> [Try it]: When the line containing "[Youtube] (53, 2441)" is found in the data below, copy it and each line after it through the line containing "Aluminum Single Veneer Panel (105, 1926)", exactly and with no others.
BEGIN Task inputs
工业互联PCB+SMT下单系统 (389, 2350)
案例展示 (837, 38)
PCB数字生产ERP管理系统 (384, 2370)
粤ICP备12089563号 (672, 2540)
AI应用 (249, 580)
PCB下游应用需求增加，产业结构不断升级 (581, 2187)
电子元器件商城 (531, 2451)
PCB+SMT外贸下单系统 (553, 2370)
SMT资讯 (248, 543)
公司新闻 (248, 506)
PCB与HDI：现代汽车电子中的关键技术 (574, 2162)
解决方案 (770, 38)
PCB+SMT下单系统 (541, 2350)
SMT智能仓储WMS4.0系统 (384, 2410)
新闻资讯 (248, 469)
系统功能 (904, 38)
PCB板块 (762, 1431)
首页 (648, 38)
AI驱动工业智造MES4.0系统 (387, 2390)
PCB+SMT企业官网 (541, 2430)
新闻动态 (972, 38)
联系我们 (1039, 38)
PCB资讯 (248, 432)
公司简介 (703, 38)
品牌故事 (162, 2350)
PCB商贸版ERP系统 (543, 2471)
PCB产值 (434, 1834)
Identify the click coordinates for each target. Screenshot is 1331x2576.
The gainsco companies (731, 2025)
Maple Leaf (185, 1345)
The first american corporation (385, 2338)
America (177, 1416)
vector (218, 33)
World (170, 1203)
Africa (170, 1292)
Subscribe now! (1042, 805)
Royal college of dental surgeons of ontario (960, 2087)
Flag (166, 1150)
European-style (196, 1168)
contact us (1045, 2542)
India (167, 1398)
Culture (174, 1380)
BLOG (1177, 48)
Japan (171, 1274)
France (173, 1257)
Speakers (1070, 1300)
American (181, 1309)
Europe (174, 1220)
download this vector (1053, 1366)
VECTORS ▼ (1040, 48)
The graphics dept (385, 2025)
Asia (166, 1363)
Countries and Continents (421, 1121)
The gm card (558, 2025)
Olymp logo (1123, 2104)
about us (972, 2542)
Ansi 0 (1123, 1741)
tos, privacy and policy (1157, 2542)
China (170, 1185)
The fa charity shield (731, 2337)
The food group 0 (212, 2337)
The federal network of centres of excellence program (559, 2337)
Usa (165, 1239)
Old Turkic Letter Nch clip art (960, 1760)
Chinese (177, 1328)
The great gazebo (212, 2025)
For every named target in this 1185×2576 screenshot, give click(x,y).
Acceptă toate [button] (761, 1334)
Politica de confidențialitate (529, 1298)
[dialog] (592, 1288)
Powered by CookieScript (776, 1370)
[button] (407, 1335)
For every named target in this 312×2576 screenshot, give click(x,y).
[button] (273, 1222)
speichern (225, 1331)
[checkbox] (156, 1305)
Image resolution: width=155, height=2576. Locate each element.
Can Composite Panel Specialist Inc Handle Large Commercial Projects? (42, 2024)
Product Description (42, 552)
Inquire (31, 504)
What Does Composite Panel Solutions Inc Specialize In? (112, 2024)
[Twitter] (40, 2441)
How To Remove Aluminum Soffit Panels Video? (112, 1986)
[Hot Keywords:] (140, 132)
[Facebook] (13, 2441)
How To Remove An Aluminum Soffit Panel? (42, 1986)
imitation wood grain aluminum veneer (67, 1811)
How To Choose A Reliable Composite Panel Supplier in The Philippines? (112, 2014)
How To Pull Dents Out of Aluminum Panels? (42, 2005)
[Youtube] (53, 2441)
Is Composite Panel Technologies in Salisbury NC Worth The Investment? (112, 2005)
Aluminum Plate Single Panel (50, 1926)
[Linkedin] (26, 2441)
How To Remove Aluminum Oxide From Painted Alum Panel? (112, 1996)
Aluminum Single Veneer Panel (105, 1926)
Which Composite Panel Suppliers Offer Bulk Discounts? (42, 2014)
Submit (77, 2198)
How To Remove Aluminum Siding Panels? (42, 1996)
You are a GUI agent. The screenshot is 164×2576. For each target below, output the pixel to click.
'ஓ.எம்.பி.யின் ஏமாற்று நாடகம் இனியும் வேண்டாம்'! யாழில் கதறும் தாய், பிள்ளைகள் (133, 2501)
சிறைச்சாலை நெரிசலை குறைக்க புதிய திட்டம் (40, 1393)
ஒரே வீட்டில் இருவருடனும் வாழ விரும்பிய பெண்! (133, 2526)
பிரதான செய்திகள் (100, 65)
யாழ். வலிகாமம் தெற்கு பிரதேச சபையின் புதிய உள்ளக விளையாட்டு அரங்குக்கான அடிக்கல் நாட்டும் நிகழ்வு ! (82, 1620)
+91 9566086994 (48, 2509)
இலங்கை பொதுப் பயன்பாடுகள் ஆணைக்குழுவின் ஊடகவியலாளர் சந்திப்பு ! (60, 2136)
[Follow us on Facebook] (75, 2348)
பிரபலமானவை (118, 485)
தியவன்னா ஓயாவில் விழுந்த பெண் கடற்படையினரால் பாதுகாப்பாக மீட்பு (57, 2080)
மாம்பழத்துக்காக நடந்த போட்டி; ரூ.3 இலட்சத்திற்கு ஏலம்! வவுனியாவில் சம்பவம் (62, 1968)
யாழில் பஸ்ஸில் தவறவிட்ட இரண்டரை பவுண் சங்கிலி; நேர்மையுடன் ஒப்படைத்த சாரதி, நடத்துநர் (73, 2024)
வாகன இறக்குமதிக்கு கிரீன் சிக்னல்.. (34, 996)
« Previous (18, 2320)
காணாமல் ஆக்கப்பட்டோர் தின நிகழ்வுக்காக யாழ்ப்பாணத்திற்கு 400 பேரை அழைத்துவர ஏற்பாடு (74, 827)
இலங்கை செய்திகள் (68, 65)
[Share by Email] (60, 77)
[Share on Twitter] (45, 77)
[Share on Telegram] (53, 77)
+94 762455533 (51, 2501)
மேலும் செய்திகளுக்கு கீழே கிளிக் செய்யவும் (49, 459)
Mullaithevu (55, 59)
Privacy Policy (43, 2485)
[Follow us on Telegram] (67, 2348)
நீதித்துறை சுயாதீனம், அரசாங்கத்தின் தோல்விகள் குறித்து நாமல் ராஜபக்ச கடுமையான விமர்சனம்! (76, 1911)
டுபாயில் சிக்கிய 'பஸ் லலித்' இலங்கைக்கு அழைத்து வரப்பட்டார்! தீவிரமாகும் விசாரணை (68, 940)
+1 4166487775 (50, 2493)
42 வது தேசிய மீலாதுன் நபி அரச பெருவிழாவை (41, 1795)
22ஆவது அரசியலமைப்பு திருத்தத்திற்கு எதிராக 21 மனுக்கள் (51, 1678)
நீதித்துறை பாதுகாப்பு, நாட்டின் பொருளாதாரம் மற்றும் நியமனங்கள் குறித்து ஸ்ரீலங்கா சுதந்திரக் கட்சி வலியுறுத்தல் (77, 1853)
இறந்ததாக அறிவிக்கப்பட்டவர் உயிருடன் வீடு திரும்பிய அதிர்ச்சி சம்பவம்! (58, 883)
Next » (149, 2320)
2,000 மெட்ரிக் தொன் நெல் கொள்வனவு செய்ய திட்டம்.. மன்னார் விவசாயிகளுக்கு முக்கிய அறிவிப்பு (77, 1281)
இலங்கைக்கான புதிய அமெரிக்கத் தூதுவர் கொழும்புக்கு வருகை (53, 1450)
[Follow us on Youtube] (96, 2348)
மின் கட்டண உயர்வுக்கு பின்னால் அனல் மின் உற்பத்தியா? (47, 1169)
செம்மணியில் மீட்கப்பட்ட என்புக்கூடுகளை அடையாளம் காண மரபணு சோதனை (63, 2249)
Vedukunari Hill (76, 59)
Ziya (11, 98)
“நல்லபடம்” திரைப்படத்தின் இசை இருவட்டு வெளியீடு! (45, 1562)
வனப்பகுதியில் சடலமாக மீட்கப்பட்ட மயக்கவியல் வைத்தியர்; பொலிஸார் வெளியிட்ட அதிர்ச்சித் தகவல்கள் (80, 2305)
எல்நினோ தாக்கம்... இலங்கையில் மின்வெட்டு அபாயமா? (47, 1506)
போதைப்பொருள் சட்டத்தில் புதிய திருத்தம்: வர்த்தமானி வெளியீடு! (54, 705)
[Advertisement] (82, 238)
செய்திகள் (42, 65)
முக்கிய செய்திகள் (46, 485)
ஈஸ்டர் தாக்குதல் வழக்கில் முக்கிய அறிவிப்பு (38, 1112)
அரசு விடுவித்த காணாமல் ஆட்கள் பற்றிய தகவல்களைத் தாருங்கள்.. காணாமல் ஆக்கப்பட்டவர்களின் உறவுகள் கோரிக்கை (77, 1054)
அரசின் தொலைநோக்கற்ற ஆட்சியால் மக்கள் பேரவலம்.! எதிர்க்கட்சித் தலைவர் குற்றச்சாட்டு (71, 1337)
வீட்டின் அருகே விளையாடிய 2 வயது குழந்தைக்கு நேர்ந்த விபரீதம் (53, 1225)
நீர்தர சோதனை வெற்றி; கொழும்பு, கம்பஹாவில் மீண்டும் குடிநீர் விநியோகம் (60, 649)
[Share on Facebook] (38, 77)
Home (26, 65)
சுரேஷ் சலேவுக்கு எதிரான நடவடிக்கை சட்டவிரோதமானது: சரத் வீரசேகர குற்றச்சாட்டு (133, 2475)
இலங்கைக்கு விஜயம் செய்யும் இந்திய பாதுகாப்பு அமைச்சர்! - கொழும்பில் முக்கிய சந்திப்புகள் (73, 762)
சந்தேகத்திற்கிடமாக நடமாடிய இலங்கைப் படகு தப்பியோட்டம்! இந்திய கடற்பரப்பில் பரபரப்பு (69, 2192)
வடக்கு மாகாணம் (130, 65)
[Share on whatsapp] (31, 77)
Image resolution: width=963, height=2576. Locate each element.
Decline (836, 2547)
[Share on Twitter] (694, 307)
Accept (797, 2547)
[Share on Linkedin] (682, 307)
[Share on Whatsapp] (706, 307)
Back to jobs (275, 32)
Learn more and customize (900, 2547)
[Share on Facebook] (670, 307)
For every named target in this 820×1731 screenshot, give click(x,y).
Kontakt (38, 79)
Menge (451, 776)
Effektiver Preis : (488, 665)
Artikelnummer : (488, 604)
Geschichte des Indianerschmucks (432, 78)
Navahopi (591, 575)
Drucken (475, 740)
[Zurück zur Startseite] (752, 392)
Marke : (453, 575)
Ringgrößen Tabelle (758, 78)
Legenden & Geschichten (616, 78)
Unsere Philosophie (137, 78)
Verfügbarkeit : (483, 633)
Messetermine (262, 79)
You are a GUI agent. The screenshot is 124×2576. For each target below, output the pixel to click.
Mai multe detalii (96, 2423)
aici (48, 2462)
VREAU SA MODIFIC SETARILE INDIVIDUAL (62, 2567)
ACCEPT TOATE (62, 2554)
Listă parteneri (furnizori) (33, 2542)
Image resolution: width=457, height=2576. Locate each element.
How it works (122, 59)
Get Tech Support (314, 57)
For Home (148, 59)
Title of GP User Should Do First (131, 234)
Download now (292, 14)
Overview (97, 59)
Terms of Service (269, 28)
END Task inputs
> [Output]:
[Youtube] (53, 2441)
Is Composite Panel Technologies in Salisbury NC Worth The Investment? (112, 2005)
Aluminum Plate Single Panel (50, 1926)
[Linkedin] (26, 2441)
How To Remove Aluminum Oxide From Painted Alum Panel? (112, 1996)
Aluminum Single Veneer Panel (105, 1926)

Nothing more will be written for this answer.